Let Them Eat Cake

An article on Ashoka University’s Foundation Course in Mathematical Thinking.  I wrote it in 2016 for the University newsletter for donors.

Ashoka sets a high bar for admissions – we did so from the very beginning. So we can assume that even those of our students who officially hate mathematics are at least numerate. At the other end are those who officially love it, are going to major in it, and can’t wait for the good stuff. Why do we lump all these students together and stick them in a required math foundation class – and what on earth do we do with them there?

The truth is that what these students are loving or hating is not mathematics. What they experienced in school isn’t mathematics – at least not in any form recognizable to a mathematician.  Which is good if I’m teaching the foundation course, because it means that all my students are beginners – the apparent disparity is irrelevant. Mathematicians do not do sums! Or even trigonometry or calculus. They think about abstract objects, and they don’t apply algorithms – they solve interesting puzzles. 

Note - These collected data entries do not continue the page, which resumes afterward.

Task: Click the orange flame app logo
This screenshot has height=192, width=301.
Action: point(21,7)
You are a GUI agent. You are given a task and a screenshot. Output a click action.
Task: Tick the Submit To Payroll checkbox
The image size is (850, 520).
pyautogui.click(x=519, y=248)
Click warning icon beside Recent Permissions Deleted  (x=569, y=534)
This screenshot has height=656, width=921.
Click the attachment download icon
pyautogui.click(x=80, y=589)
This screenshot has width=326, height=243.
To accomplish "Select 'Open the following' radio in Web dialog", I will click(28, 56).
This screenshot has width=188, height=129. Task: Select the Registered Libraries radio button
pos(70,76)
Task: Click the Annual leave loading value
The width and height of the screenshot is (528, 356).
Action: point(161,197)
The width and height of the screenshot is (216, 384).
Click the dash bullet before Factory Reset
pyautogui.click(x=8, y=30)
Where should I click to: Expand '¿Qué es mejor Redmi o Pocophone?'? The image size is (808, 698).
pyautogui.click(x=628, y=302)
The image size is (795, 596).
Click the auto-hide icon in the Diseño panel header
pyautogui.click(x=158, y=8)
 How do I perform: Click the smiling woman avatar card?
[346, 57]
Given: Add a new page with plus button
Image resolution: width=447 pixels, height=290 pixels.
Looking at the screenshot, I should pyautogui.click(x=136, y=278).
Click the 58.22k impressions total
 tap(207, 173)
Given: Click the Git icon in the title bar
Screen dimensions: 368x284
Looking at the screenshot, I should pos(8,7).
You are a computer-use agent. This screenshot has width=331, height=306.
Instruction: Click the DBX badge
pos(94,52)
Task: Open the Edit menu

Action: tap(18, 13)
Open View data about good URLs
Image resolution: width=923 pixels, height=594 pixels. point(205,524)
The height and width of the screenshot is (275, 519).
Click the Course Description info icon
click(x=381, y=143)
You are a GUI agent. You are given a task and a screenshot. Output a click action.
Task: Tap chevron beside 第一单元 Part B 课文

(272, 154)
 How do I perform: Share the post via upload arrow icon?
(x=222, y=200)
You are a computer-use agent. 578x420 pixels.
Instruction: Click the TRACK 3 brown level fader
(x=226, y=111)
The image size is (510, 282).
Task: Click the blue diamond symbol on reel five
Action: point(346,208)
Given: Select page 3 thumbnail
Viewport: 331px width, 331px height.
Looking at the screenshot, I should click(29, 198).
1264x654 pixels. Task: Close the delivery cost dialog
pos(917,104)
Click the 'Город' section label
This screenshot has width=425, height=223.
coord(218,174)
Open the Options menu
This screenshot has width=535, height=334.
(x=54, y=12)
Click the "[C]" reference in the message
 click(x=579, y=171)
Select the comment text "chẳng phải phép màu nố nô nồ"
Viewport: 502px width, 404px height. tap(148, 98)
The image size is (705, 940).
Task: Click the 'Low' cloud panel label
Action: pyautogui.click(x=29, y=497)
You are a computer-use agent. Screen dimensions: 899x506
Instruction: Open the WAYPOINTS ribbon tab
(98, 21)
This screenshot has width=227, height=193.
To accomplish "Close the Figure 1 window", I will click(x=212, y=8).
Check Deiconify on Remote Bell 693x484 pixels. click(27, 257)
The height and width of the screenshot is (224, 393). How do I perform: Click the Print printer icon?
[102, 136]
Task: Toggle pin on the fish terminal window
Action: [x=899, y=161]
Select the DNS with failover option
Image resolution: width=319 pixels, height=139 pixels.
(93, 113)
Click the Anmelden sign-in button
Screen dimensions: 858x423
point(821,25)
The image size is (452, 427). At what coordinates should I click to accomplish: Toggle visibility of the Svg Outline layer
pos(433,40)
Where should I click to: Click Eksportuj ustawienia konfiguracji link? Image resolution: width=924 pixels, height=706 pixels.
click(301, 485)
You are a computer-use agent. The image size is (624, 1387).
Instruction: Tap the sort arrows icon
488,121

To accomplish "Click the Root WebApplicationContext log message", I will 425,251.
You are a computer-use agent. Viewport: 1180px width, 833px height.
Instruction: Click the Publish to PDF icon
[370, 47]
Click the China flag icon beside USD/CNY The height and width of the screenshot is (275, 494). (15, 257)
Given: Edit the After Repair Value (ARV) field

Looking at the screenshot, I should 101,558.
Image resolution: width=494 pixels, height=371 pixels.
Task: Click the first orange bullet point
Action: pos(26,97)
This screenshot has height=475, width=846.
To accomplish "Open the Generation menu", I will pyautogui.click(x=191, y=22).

Now here’s a puzzle. Suppose that you have to divide a slice of cake for two children. They are watching you carefully. You want to do more than just divide the cake overall into two parts: you want to make sure that the cakey part, the layer of icing and the blob of cream on top all get divided equally. (Of course you know that no matter how you do it, they’re going to squabble, but never mind, you want to try.) With a single straight cut of a flat knife, can you do it? 

If the slice of cake is perfectly symmetrical, and the icing perfectly level, and the cream blob perfectly round and centred (etc. etc. – you get the picture), then of course you can. But what if the icing is thicker on one side, the cream is starting to drip, and the whole slice is madly uneven? Can you still do it? Can you always do it? 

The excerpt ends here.